Le risque devient alors grand que les jeunes, par leur manque de maîtrise de la culture scientifique, se trouvent de plus en plus décalés, dépossédés des choix tant au niveau personnel (santé, consommation) que socio-économique (énergie, environnement par exemple).
Et cela d’autant plus que la télévision ou les autres nouvelles technologies, à quelques exceptions près, désinforment en fournissant de trop grandes quantités d’informations très souvent anecdotiques ou non situées par manque de repères ou d’outils d’interprétation.Conception, conceptions… !
Depuis une vingtaine d’années, un nouveau champ d’investigation appelé “recherches didactiques”, encore inconnu du grand public, a mis à plat ces problèmes. Parallèlement, il a cherché des solutions autres. De nouveaux modèles pour “mieux” apprendre ont aussi été élaborés. Ils font penser les méthodes d’enseignement ou de communication très différemment.
Nous aimerions vous faire partager ici l’une de ces nouvelles directions de recherche. Elle est connue sous le vocable de “modèle d’apprentissage allostérique”. Peu importe ce mot un peu abscons. Ce modèle devient très prometteur en matière d’éducation.
Bien que mises à jour en Europe, par notre équipe, ces nouvelles idées pour l’enseignement ou la médiation y sont encore peu connues, encore moins appliquées, contrairement à d’autres pays d’Amérique du Nord. Mais d’abord sur quoi reposent-elles ? Nos recherches ont établi qu’avant tout apprentissage, les apprenants possèdent des idées sur les thèmes étudiés, que ce soit en situation formelle : l’école ou en situation informelle : télévision, journaux ou musées.
Ces “conceptions”, comme nous les appelons, ont une certaine stabilité et l’appropriation d’une connaissance, l’acquisition d’une démarche de pensée, en dépendent complètement. Si l’on n’en tient pas compte, ces conceptions se maintiennent et le savoir proposé glisse généralement à la surface des apprenants sans même les concerner ou même les en imprégner.
La connaissance de ces idées, de ces façons de raisonner est fondamentale.
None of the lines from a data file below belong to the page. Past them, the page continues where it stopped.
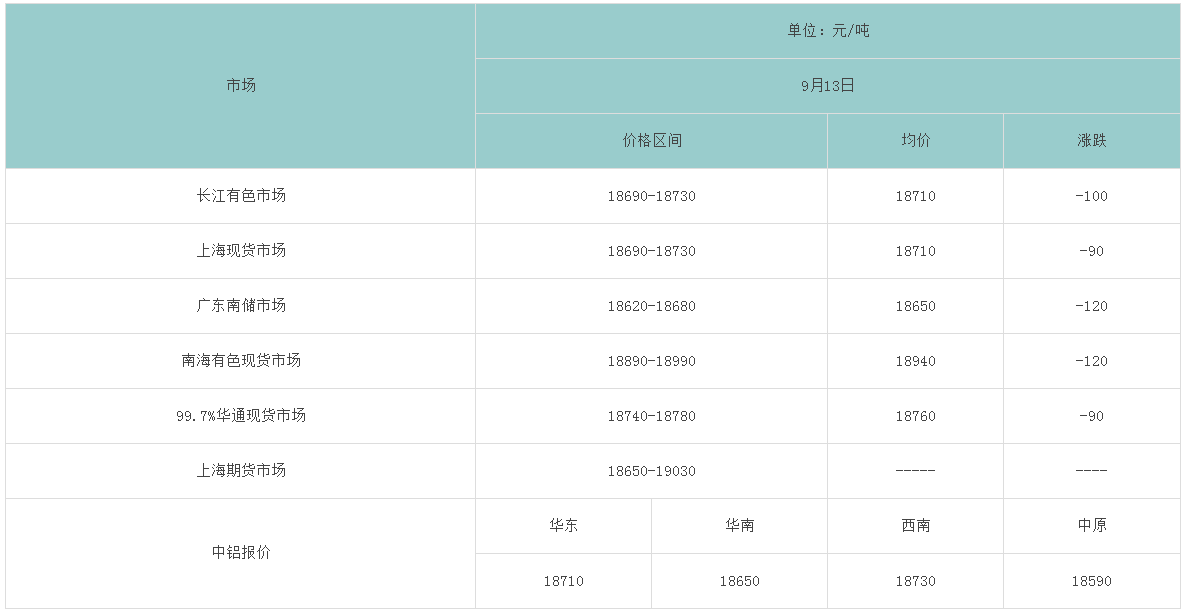Click the 广东南储市场 market name
Viewport: 1186px width, 611px height.
pyautogui.click(x=241, y=306)
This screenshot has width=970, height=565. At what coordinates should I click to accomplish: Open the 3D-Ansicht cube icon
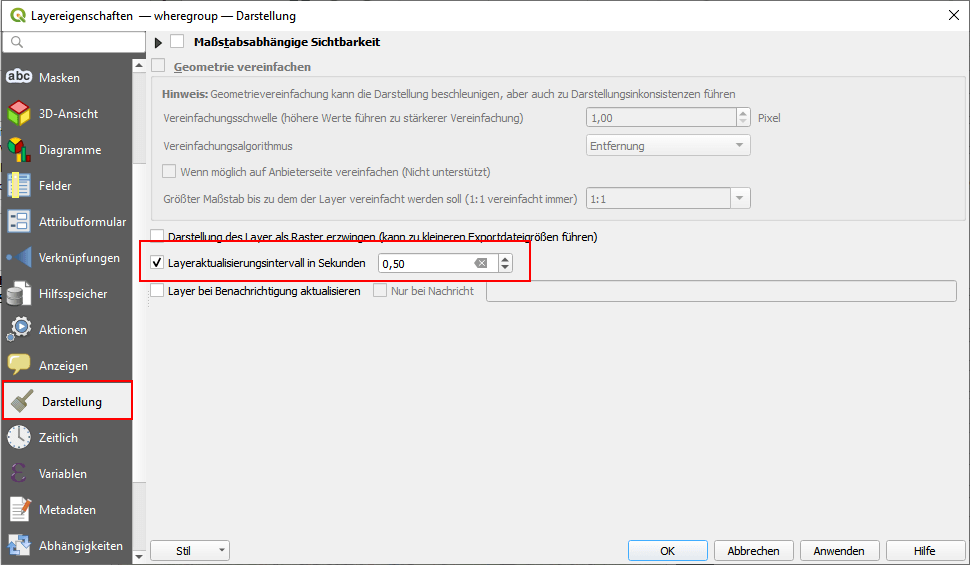(x=20, y=114)
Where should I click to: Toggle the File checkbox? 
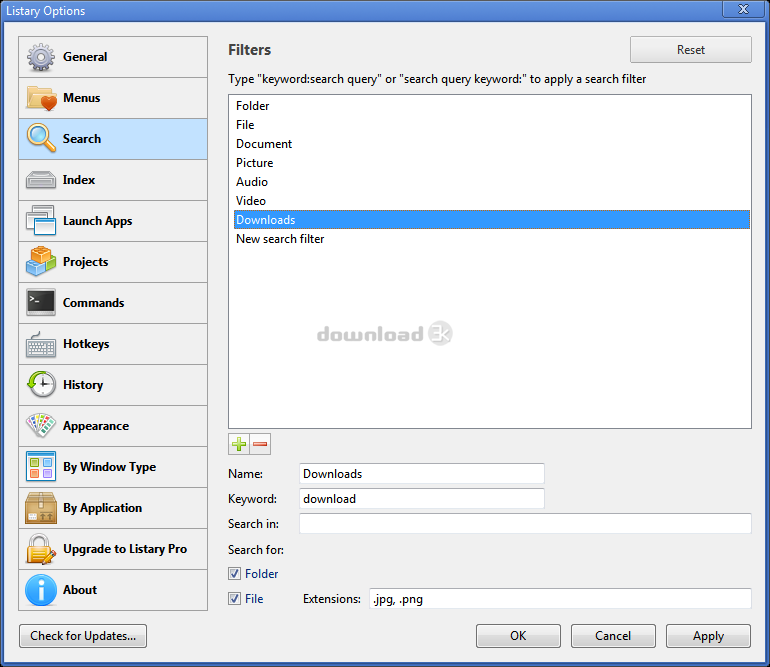[234, 599]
Elle permet au médiateur d’adapter son intervention, ou du moins de proposer une pratique éducative ou culturelle beaucoup plus optimale.
Enseigner n’est pas apprendre
Ainsi il apparaît que l’apprentissage est rarement le produit d’une simple transmission. C’est surtout le résultat d’un processus de transformation…, de transformation des questions, des idées initiales, des façons de raisonner habituelles.
C’est l’apprenant qui comprend, apprend et … personne peut le faire à sa place. Cependant le médiateur peut lui faciliter grandement la tâche. Mais pour cela, des conditions draconiennes doivent être respectées. Le médiateur ne peut faire “faire qu’avec” les conceptions de l’apprenant en permettant leur expression puis leur évolution.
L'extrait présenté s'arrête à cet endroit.